Liée à Israël par un traité de paix depuis 1979, l’Egypte reçoit régulièrement le Hamas, de même que sa rivale, l’Autorité palestinienne dirigée par Mahmoud Abbas, tout en maintenant des relations diplomatiques, commerciales et sécuritaires avec l’Etat hébreu.

Une dizaine de jours après avoir reçu M. Abbas, le président égyptien Abdel Fattah al-Sissi reçoit ainsi lundi le très droitier Bennett –renouant avec des rencontres au sommet fréquentes jusqu’à la révolte populaire de 2011 mais inexistantes depuis.

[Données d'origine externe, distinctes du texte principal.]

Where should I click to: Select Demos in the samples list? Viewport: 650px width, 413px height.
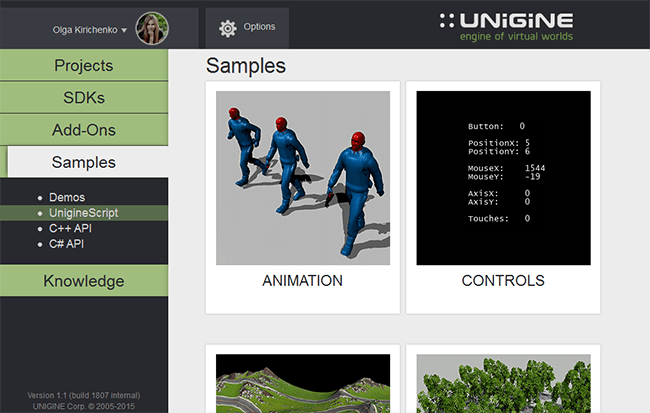(67, 198)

Ils vont discuter ensemble à Charm al-Cheikh, sur la mer Rouge, des « efforts pour relancer le processus de paix » entre Israéliens et Palestiniens, a précisé le porte-parole de la présidence égyptienne Bassam Radi.

Dimanche, en proposant d' »améliorer » les conditions de vie des Gazaouis en échange d’un engagement au « calme » du Hamas, le chef de la diplomatie israélienne Yaïr Lapid a encore une fois rappelé « l’importance vitale de l’Egypte ».

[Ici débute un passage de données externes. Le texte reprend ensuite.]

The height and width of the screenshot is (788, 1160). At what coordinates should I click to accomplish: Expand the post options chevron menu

Ce projet, a-t-il martelé, « ne verra pas le jour sans le soutien et l’implication des partenaires égyptiens ni sans leur habileté à parler à toutes les parties impliquées ».

La visite de M. Bennett marque une « étape importante compte tenu du développement des relations sécuritaires et économiques » entre les deux pays et de leur « préoccupation commune » vis-à-vis de Gaza, et du projet égyptien de « réactiver les pourparlers politiques entre Israël et l’Autorité palestinienne », estime Nael Shama, spécialiste de la politique étrangère égyptienne.

– Sinaï, Méditerranée –

En 2019, sur la chaîne américaine CBS, M. Sissi avait reconnu que son armée opérait avec Israël contre les « terroristes » dans le Nord-Sinaï (est), qualifiant cette coopération de la « plus étroite » ayant jamais existé entre les deux voisins.

A la faveur du traité de paix ayant mis fin à l’état de guerre entre les deux pays, l’Egypte avait récupéré sa souveraineté sur la péninsule du Sinaï occupée par Israël depuis 1967 –à condition toutefois de la démilitariser.

Mais elle y fait face depuis 2013 à une insurrection menée par une branche du groupe jihadiste Etat islamique (EI) qui a remis en cause cet état de fait.

Les deux pays ont également développé leurs liens dans le domaine énergétique, enjeu stratégique majeur en Méditerranée orientale, et depuis 2020, l’Egypte reçoit du gaz naturel d’Israël pour le liquéfier et le réexporter vers l’Europe, un accord évalué à 13,3 milliards d’euros.

La dernière rencontre entre un président égyptien et un Premier ministre israélien –véritable détenteur du pouvoir en Israël– remonte à janvier 2011. Le défunt Hosni Moubarak avait alors reçu le Premier ministre israélien de l’époque Benjamin Netanyahu.

Quelques jours plus tard, M. Moubarak était chassé par une révolte populaire, suivie deux ans plus tard par le renversement de son successeur Mohamed Morsi et la prise de pouvoir de M. Sissi.

Durant cette période, les relations entre les deux voisins se sont dégradées avant de se refroidir davantage lors de la présidence de M. Morsi –issu des Frères musulmans– de l’été 2012 à l’été 2013.

– Message à Washington –

Pour M. Shama, la visite du Premier ministre israélien s’inscrit dans le sillon de la « longue relation de travail » qu’entretenaient MM. Sissi et Netanyahu, remplacé en juin par M. Bennett.

Israël et l’Egypte sont deux des principaux alliés de Washington au Moyen-Orient et bénéficient d’une importante aide militaire américaine.

C’est aussi à l’administration américaine de Joe Biden que Le Caire cherche « une fois de plus à signaler son rôle indispensable dans la stabilisation du conflit » entre Palestiniens et Israéliens, ajoute M. Shama.

Vis-à-vis d’une population égyptienne longtemps résolument hostile à la normalisation des liens avec Israël, le fait que depuis l’été 2020, quatre pays arabes –les Emirats arabes unis, Bahreïn, le Maroc et le Soudan– aient normalisé leurs relations avec l’Etat hébreu a changé la donne.

Et surtout, explique à l’AFP le professeur de Sciences politiques à l’Université du Caire Mostafa Kamel al-Sayed, à la différence de l’ère Moubarak, « le régime du président Sissi est parvenu à domestiquer l’opposition », dont seule subsiste une partie après une large campagne de répression.